Salmeterol restores secretory functions in cystic fibrosis airway submucosal gland serous cells.

The activity of the cystic fibrosis (CF) transmembrane conductance regulator (CFTR) can be mediated by surface G protein-coupled receptors such as the beta(2)-adrenergic receptor. In this study, we explored the effect of a long-acting beta(2)-adrenergic agonist, salmeterol, on the CFTR-dependent secretory capacity of a human CF tracheal gland serous cell line (CF-KM4), homozygous for the delF508 mutation. We showed that, compared with the untreated CF serous cells, a 24-hour pre-incubation period with 200 nM salmeterol induced an 83% increase in delF508-CFTR-mediated chloride efflux.

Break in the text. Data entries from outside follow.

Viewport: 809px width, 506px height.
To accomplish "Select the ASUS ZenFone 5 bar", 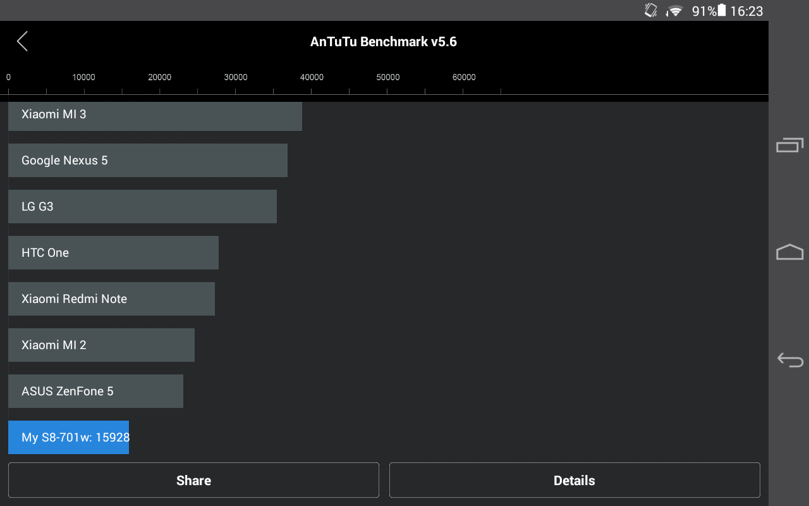I will point(95,392).
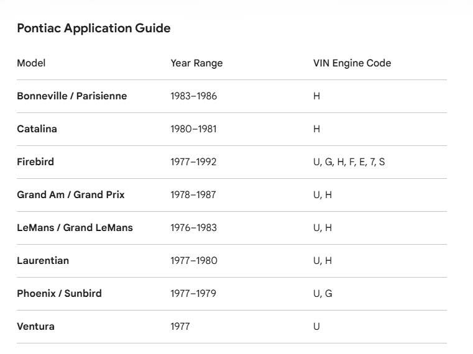Click the Bonneville / Parisienne model name
Viewport: 473px width, 354px height.
pyautogui.click(x=72, y=96)
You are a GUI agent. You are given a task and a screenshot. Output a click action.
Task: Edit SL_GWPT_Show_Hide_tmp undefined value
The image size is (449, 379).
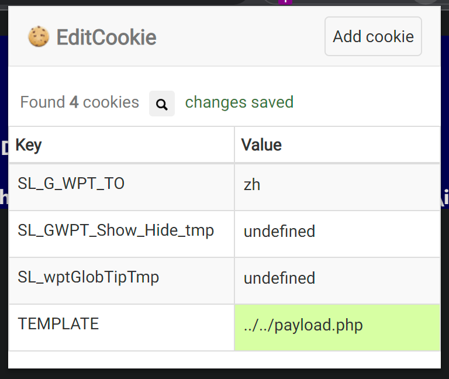point(337,234)
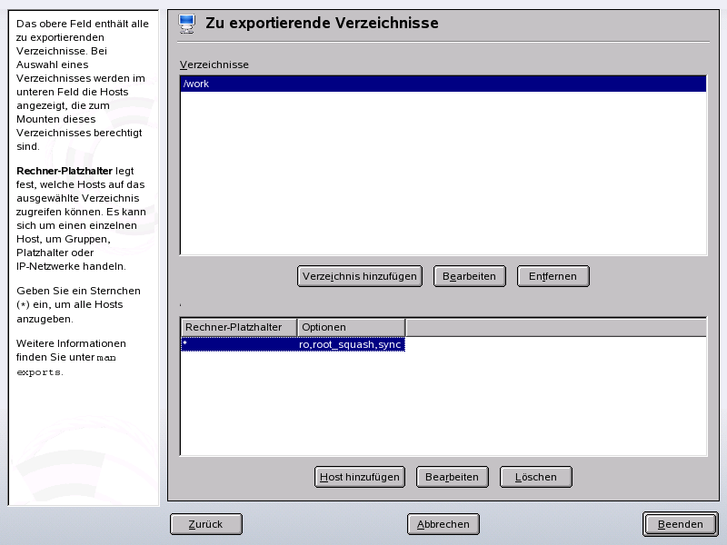Screen dimensions: 727x545
Task: Click Löschen to delete the host entry
Action: (x=535, y=476)
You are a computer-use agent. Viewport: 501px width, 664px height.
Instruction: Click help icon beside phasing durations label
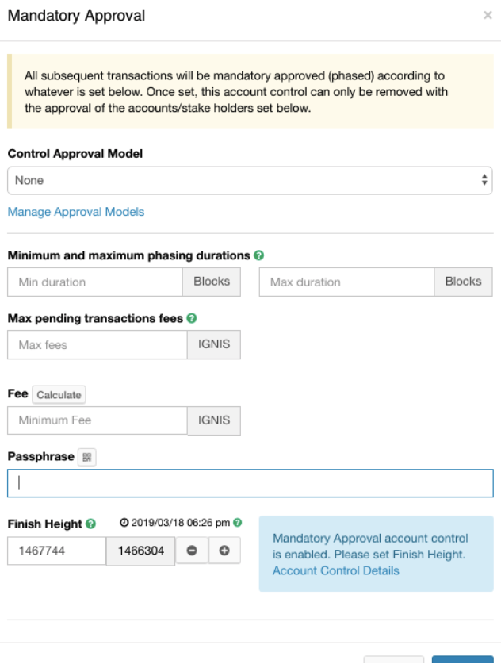[x=259, y=255]
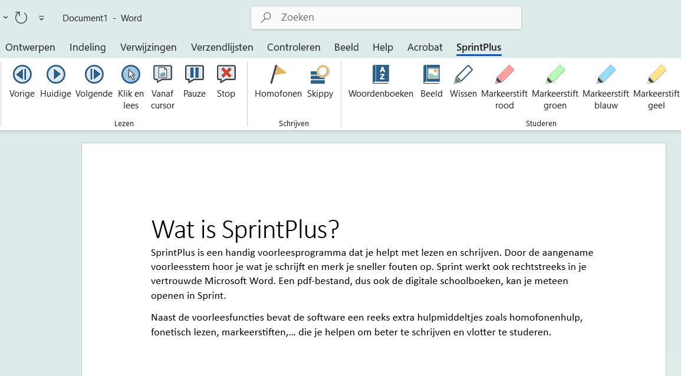Screen dimensions: 681x376
Task: Select Markeerstift geel highlighter
Action: pos(656,83)
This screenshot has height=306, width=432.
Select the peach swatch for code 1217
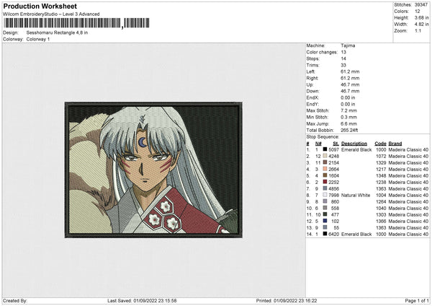325,169
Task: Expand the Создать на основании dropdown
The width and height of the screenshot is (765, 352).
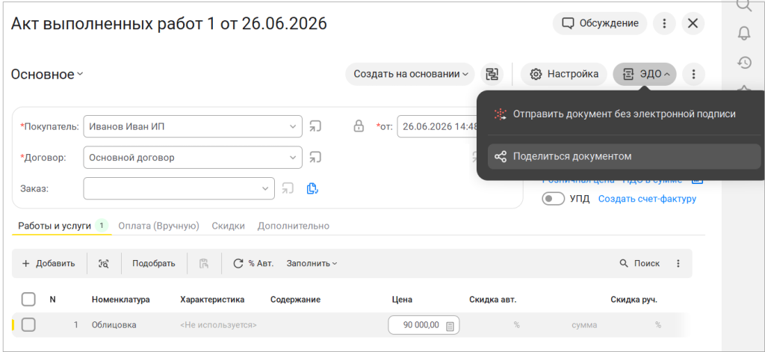Action: 410,74
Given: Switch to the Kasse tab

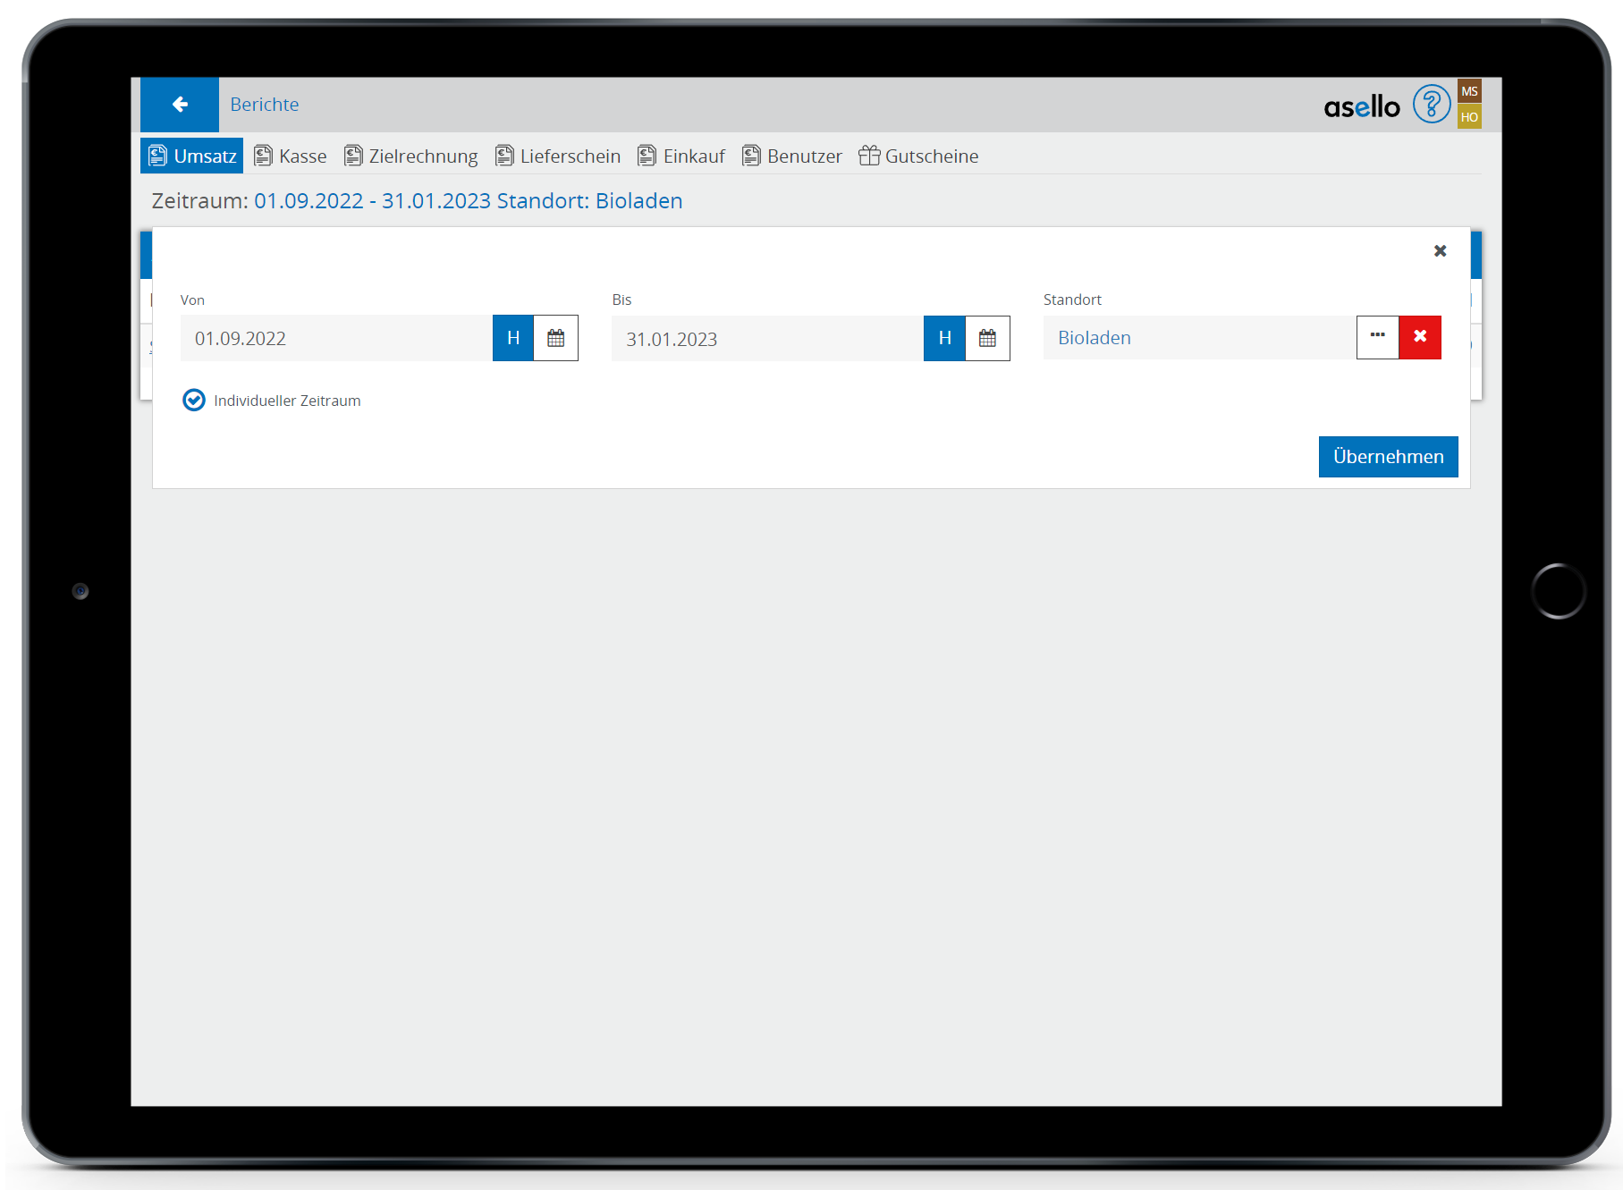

The restoration of the bioelectric properties is associated with increased apical surface pool of delF508-CFTR. Salmeterol induced a decrease in ion concentration and an increase in the level of hydration of the mucus packaged inside the CF secretory granules. The effects of salmeterol are not associated with a persistent production of cAMP. Western blotting on isolated secretory granules demonstrated immunoreactivity for CFTR and lysozyme. In parallel, we measured by atomic force microscopy an increased size of secretory granules isolated from CF serous cells compared with non-CF serous cells (MM39 cell line) and showed that salmeterol was able to restore a CF cell granule size similar to that of non-CF cells. To demonstrate that the salmeterol effect was a CFTR-dependent mechanism, we showed that the incubation of salmeterol-treated CF serous cells with CFTR-inh172 suppressed the restoration of normal secretory functions. The capacity of salmeterol to restore the secretory capacity of glandular serous cells suggests that it could also improve the airway mucociliary clearance in patients with CF.